Darius considered that while staring at the mottled brown and red orb of Cygnus Prime. “How many ZPF warheads do we have?” he asked, wondering if they could afford to spare some as decoys, or to take out enemy capital ships and fighters that got in their way.
“Two,” Tanik replied.
Scratch that idea... Darius’s veins buzzed with adrenaline, demanding quick action. It was a physical effort to slow himself down and think. “Don’t you have any ideas?” he asked. “You’re the one who has all the combat experience.”
“I told you how the Augur did it. Take control of a pilot, and force him to make a suicide run.”
“If that would work, then we should be able to make it to the surface, too.”
“It’s one thing racing down at top speed with a bomb ticking in your hold.

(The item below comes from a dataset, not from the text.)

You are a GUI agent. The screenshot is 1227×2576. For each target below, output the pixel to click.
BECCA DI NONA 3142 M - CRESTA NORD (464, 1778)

It’s much harder to make a safe landing, leave the bomb on the surface, and then escape.”
“I’m not going to kill innocent people!” Darius insisted.
“Innocent?” Tanik scoffed. “The Revenants all have plenty of blood on their hands. None of them are innocent. Besides—you’d kill one Revenant to save a thousand. It’s excellent math. If you’re going to rule the Union someday, you’re going to have to learn how to do a little evil to do a lot of good. Famous generals and rulers have been making those kinds of trade offs since the very first wars,” Tanik said. “Now it’s your turn. Destroy Cygnus Prime, and repeat the process. You could win the war, just like the Augur won his.”